Согласно традиции, персидские цари Ардашир I, его сын Шапур I (242–272 гг.) и Хосров I Ануширван (531–579 гг.) были настоящими библиофилами — собирателями книг, которые они привозили из разных стран, в первую очередь из Греции (Византии), Индии и даже Китая[470]
. Еще К. А. Иностранцев заметил близость сасанидской и византийской военных теорий[471]. Действительно, так называемый «Византийский аноним VI в.» (как считается, часть работы Сириана Магистра) рассматривает аналогичные персидским сюжеты: характеристики стратига, антиполиоркетика, вооружение, конная фаланга; лагерь, персонал полководца, построение фаланги; время начала сражения; ночной бой; засады; разведчики (Anon. Byz. De re strat., 4; 13; 16–17; 27–43). Такое сходство вполне могло возникнуть не только из близости военных реалий обеих империй, персидской и византийской, но и из-за прямого влияния тогда уже почти тысячелетней традиции греческих военных трактатов на недавно появившуюся сасанидскую военную теорию. По крайней мере известно, что персы активно переводили греческие сочинения[472].Пехлевийская военная теория, насколько можно судить, была направлена не просто на теоретические построения, а на практическое использование[473]
. Ведь, к примеру, на рубеже VI–VII вв. автор «Стратегикона» дал такую характеристику стратегии противников-персов: «Скорее замыслом и стратегией многое из задуманного стремятся совершить, заботясь о строе, а не о храбрости и стремительности» (Mauric. Strat., XI, 1, 3). Следовательно, персидские военачальники стремились сначала тщательно продумать свои военные замыслы, а уже затем приводить их в исполнение. При этом важны были не только имеющиеся практические навыки командиров «штаба», но и знание военной теории. О том, что сасанидская военная практика, в свою очередь, стала влиять на противников византийцев, свидетельствует тот же «Стратегикон», автор которого рекомендовал уметь стрелять из лука по персидскому способу (Mauric. Strat., XII, 8, 3), а мандаторам-глашатаям знать не только латинский и греческий, но и персидский язык (Mauric. Strat., XII, 8, 7, 1).
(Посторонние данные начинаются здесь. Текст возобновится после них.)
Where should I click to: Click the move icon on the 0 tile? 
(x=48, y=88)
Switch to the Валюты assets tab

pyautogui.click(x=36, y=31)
А об обратном влиянии сасанидской военной теории на греческую свидетельствует «Тактика» Никифора Урана, который использовал в своем обширном труде прямо или посредственно компендий Ардашира. Переводы же на арабский язык пехлевийских военных трактатов ясно свидетельствуют и о влиянии военной мысли персов на исламскую военную культуру.Заключение
Персидское войско Ахеменидской эпохи вовсе не представляло собой некую неупорядоченную орду, как это может показаться из описаний греческих авторов. Наоборот, оно скорее было наиболее передовым для Востока своего времени, впитавшим в себя ассирийские военные достижения посредством включения в состав империи в первую очередь Мидии и Вавилонии. Военные и культурные традиции родственных персам мидян были наиболее близкими Ахеменидам и активно адаптировались последними. Не случайно же в течение около сорока лет второй половины VI в. до н. э. персы покорили государства и племена на обширном пространстве от Малой Азии до Индии.
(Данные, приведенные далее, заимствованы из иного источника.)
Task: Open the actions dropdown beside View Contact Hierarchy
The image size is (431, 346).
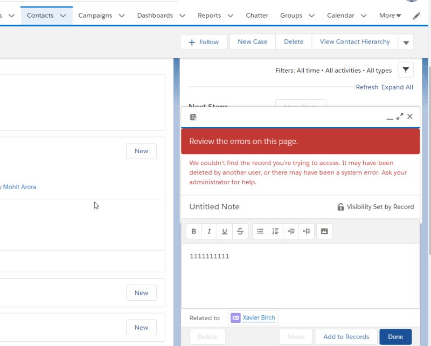Action: point(406,41)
Кампания тщательно планировалась, собирались сведения о потенциальном враге. Специальные службы «уши царя» (видимо, тайная полиция) и «очи царя» (инспекция) также ситуационно собирали информацию о противнике. Персы умели брать укрепленные города, используя уже существовавшие способы осады (насыпи и подкопы) и специальные машины. Непокорное местное население казнилось, увечилось или переселялось в другие районы империи. Морской флот служил существенной помощью для проведении наземных наступательных операций, доставляя войска и провизию. Обычное взаимодействие пеших метателей и воинов с большими щитами было достаточно эффективным против восточных народов, главной поражающей силой которых были пешие метатели, а ударной силой — конница. Такое смешанное пешее построение позволяло успешно отражать атаки противника и в то же время при необходимости вести постоянное небыстрое наступление на врага, вытесняя его с поля боя. Об эффективности такого смешанного строя свидетельствует создание в последний год правления Александра Македонского смешанной македонско-восточной фаланги[474]
. Однако против конных скифских кочевников и тяжеловооруженной пехоты греков такая тактика не срабатывала. В первом случае неудачи были вызваны худшим качеством конницы и знаменитой «скифской» стратегии отступления, а во второй — недостатками в обучении и отсутствии хорошо вооруженной пехоты.